Unwetterchaos in Sachsen-Anhalt: Heftige Gewitter sorgen für zahlreiche Einsätze der Feuerwehr
Heute ist der 18.07.2026, und während wir uns in Österreich mit unseren eigenen Wetterkapriolen auseinandersetzen, haben die Nachbarn in Sachsen-Anhalt einiges durchgemacht. Am Freitag, den 17. Juli, sorgten heftige Gewitter mit Starkregen und Hagel für ein regelrechtes Chaos. Die Feuerwehren und Rettungskräfte mussten sich in zahlreichen Einsätzen beweisen. Dort, wo die Gewitter tobten, waren die Helfer fast im Minutentakt gefordert. Vor allem in Dessau-Roßlau, wo es 121 Hilfeleistungen und acht Brandeinsätze gab, war die Lage angespannt. Glücklicherweise wurden keine Verletzten gemeldet, aber die Schäden waren beträchtlich, wie ein Bericht von MDR zeigt.
Die Einsatzkräfte waren nahezu 170 Männer und Frauen stark, sowohl von der Berufs- als auch von der Freiwilligen Feuerwehr.
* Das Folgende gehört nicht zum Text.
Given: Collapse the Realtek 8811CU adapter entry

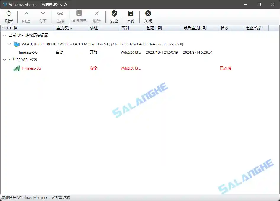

Ihre Tätigkeiten umfassten das Leerpumpen vollgelaufener Keller, das Beseitigen umgestürzter Bäume und das Räumen überfluteter Straßen. Ein Blick in die betroffenen Gebiete verrät, dass nicht nur Wohngebäude, sondern auch Kindertagesstätten, Schulen und Einkaufszentren von den Wassermassen heimgesucht wurden. Letzteres wurde sogar vorsorglich geräumt. Die Wassermassen waren so stark, dass sie an einigen Stellen Gullydeckel nach oben drückten. Besonders betroffen waren auch Regionen wie Anhalt-Bitterfeld, wo mehr als 30 Einsätze verzeichnet wurden, sowie der Salzlandkreis mit über 20 Einsätzen, vor allem in und um Aschersleben.
Die Folgen der Unwetter
Die Unwetter dauerten zwar nur etwa 20 Minuten, aber die Folgen waren verheerend. Marcel Koppehel, ein Feuerwehrmitarbeiter, berichtete von der hohen Anzahl an Einsätzen in dieser kurzen Zeitspanne. Die Feuerwehr musste nicht nur die überfluteten Fahrbahnen reinigen, sondern auch in Derenburg und Ermsleben eingreifen, wo Straßen und sogar die Bundesstraße 185 unter Wasser standen. In Aschersleben fielen bei den Starkregenfällen bis zu 62 Liter Niederschlag pro Quadratmeter – das ist schon eine Ansage!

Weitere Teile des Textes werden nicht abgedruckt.